▶ [Your objective]: Word for word, copy the lines beginning at the one with "Where should I" and ending at the last line below; pictures stay out.

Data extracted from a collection
--- START ---
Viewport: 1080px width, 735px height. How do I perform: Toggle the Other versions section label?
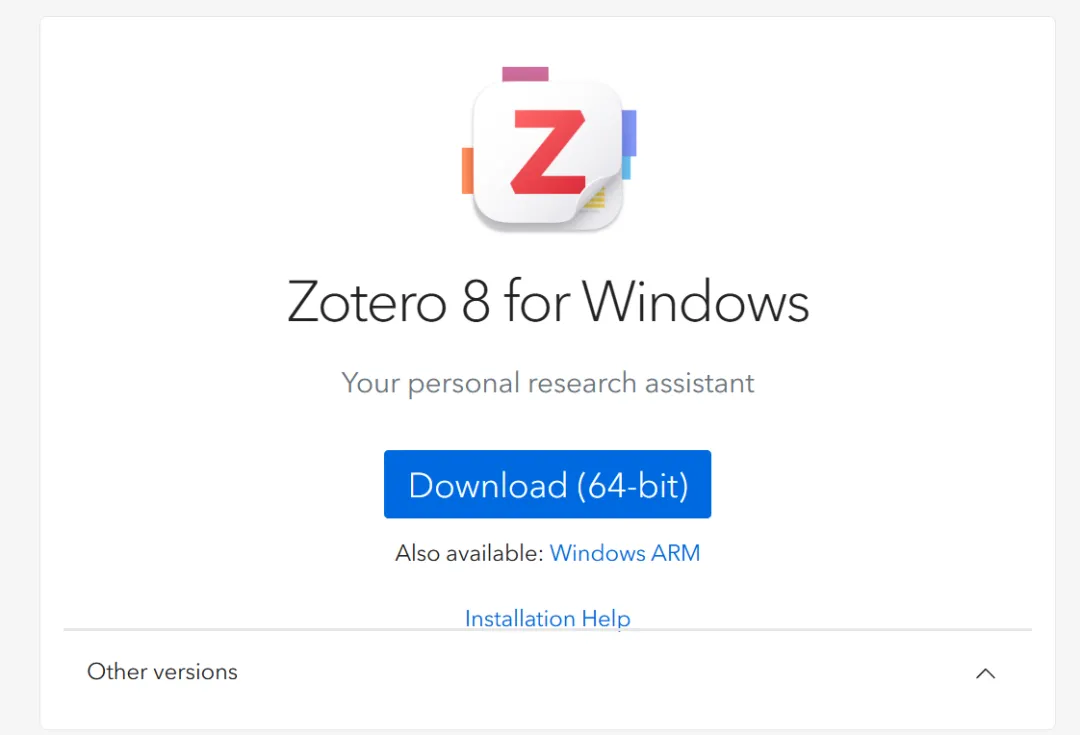[x=162, y=672]
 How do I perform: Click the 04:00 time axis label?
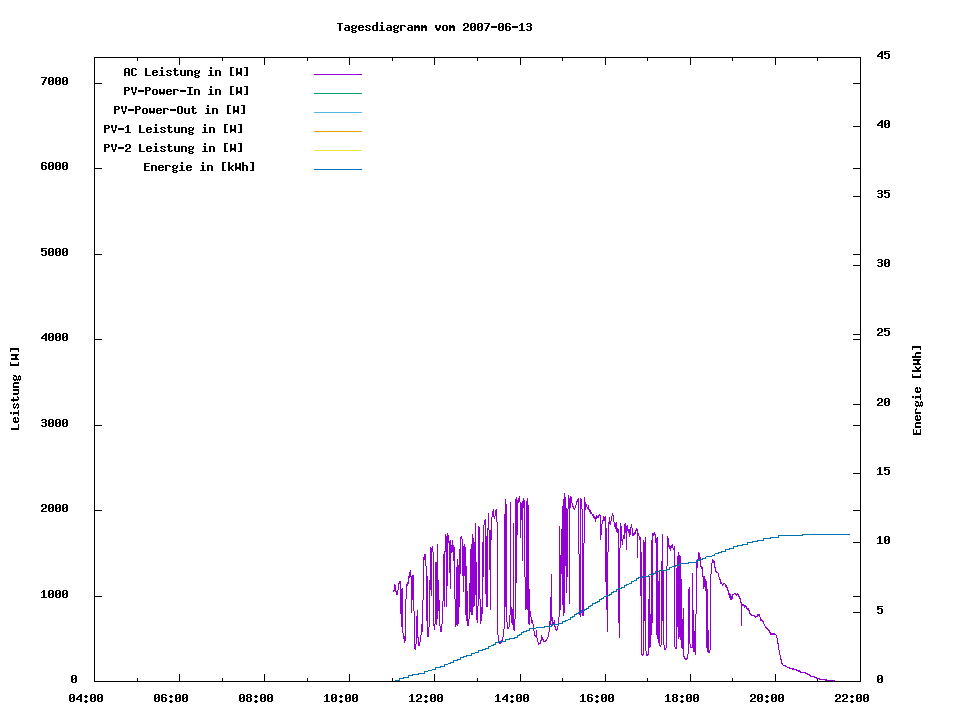click(x=86, y=698)
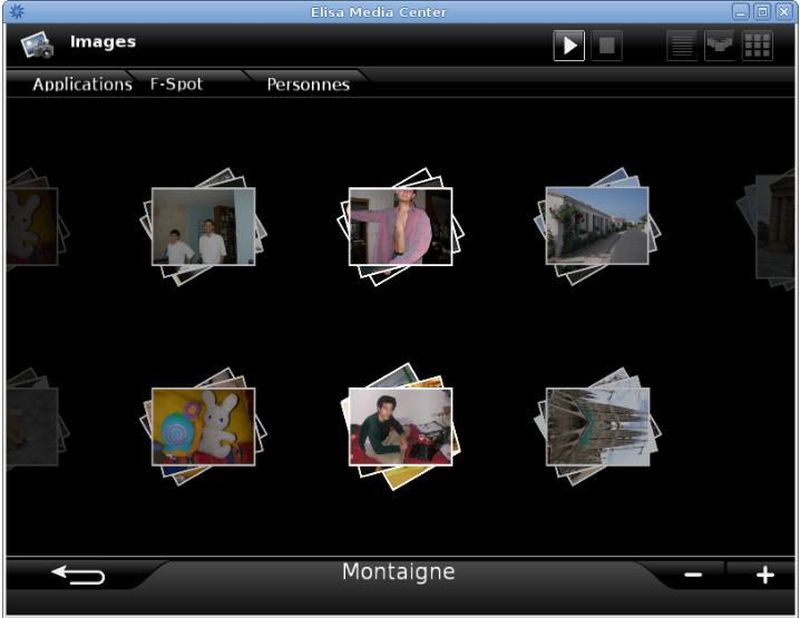The image size is (800, 618).
Task: Go back using the return arrow
Action: [x=78, y=575]
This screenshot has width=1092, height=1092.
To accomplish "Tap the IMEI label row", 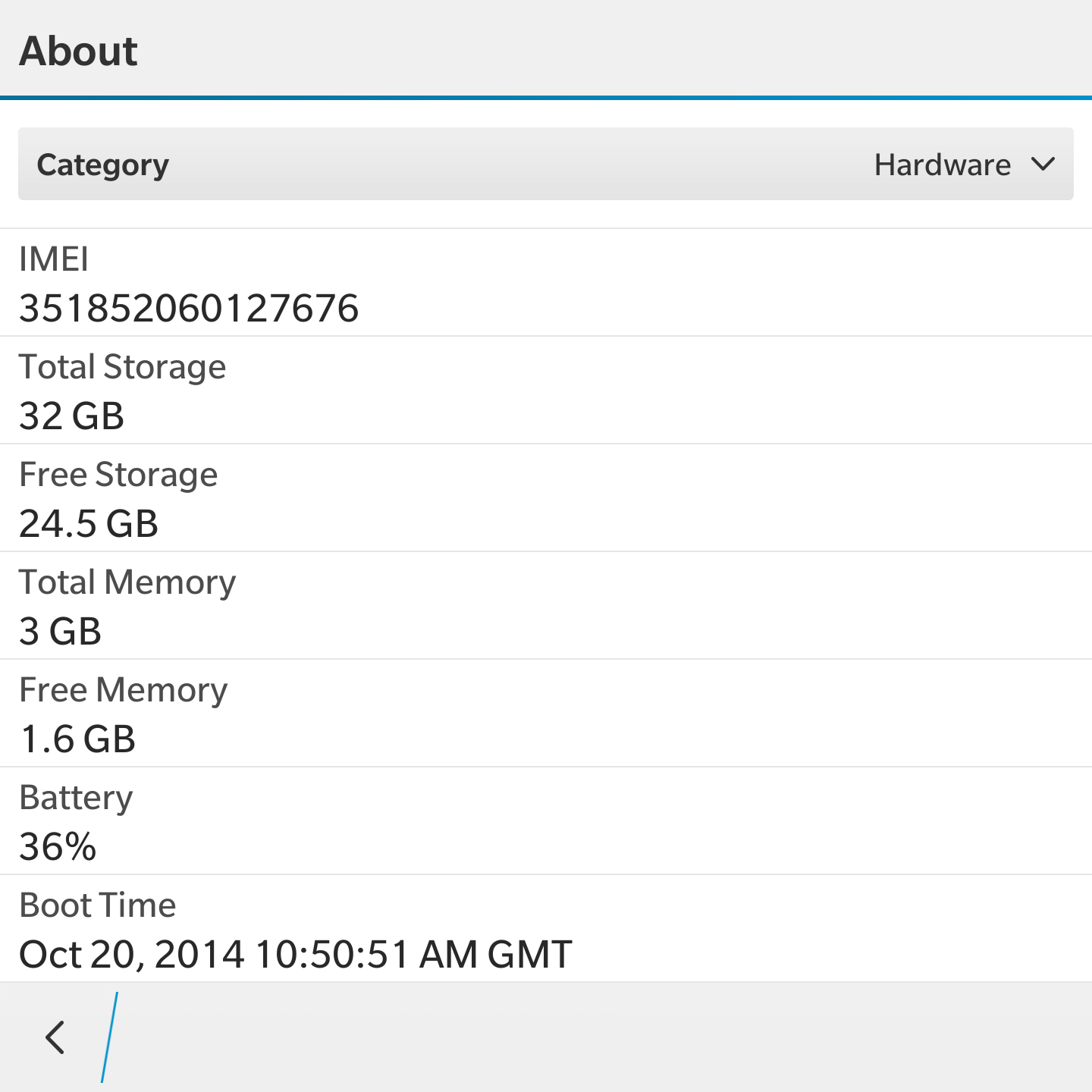I will [546, 282].
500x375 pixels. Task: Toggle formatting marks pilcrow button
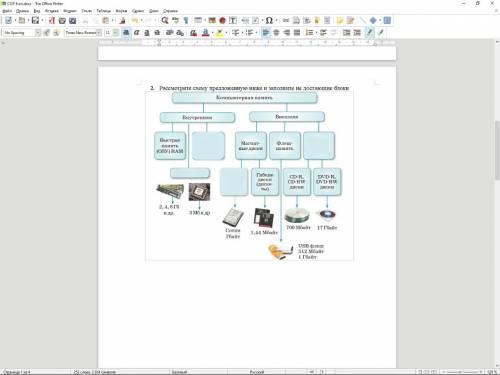[x=186, y=20]
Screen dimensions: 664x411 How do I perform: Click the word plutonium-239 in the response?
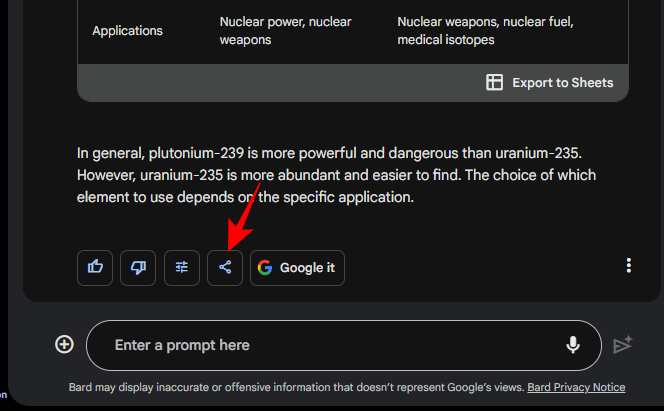click(196, 153)
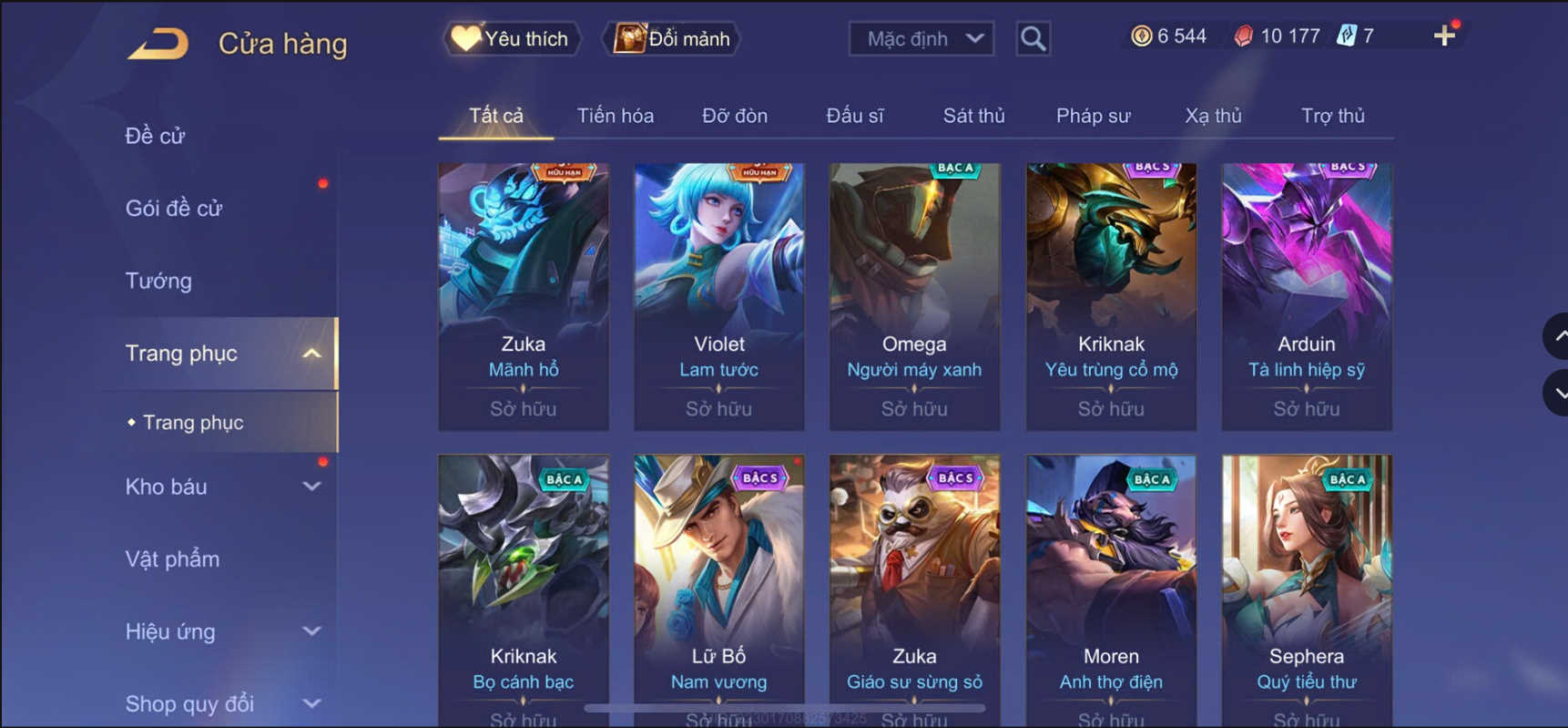This screenshot has height=728, width=1568.
Task: Switch to the Pháp sư tab
Action: click(1093, 116)
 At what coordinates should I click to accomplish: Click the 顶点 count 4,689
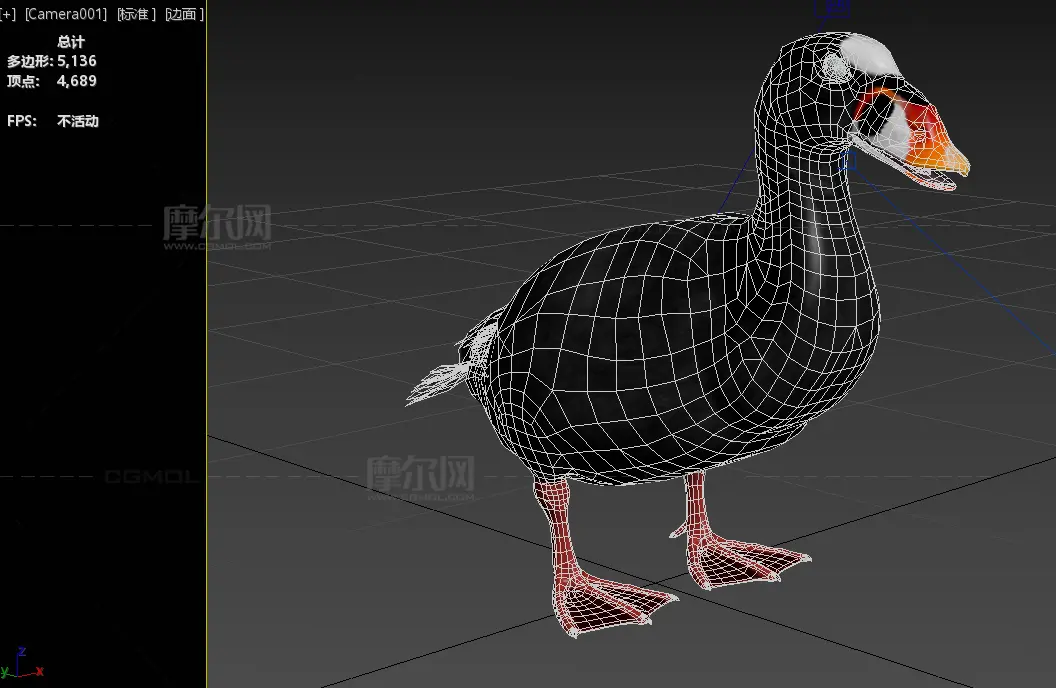pyautogui.click(x=76, y=81)
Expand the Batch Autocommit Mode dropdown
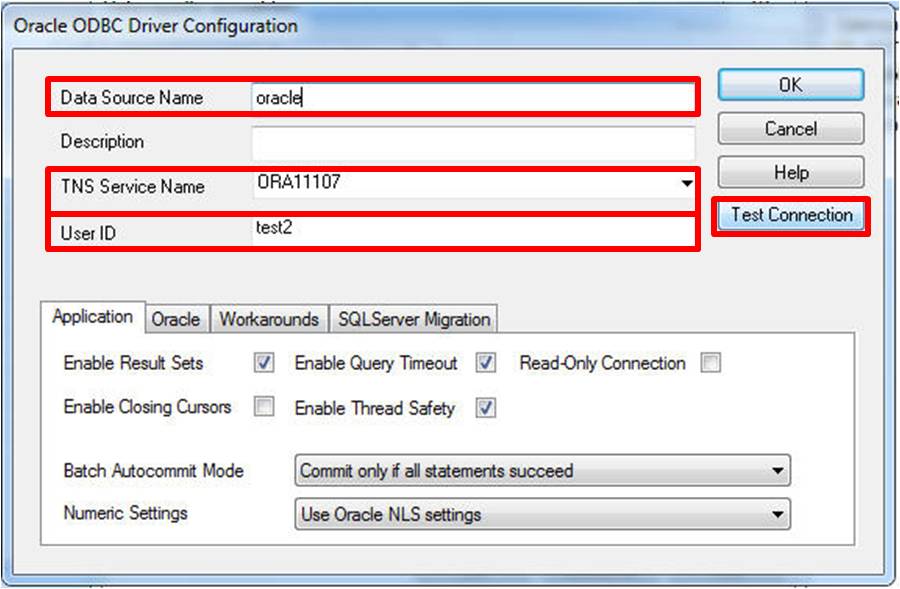The height and width of the screenshot is (589, 900). [x=778, y=470]
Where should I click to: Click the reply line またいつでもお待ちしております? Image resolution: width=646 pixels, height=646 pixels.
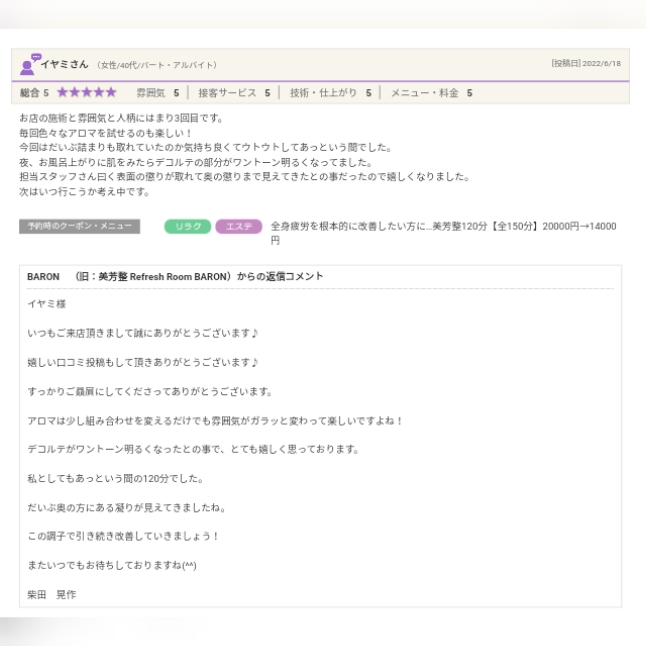click(112, 566)
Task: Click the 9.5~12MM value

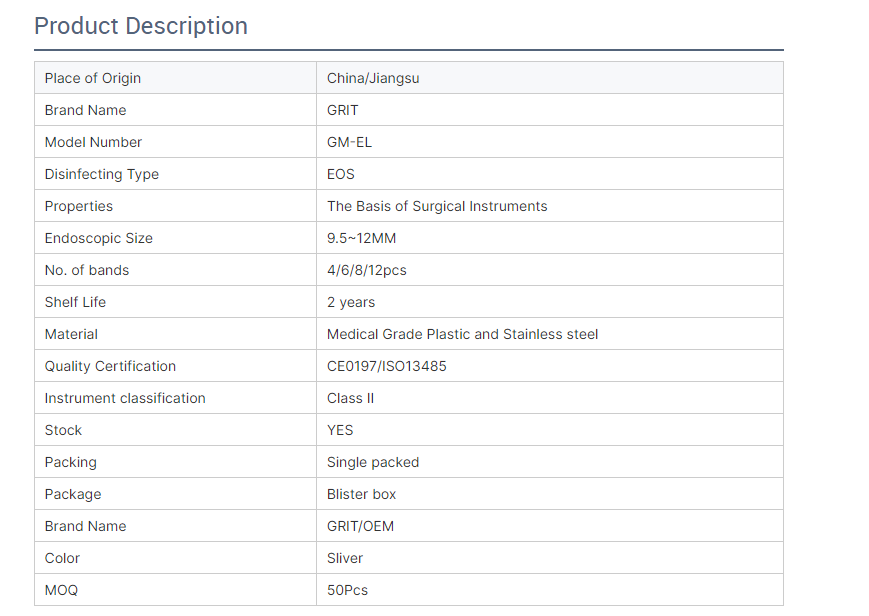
--- END ---
▶ [Task answer]:
Where should I click to: Click the reply line またいつでもお待ちしております? Image resolution: width=646 pixels, height=646 pixels.
click(112, 566)
Task: Click the 9.5~12MM value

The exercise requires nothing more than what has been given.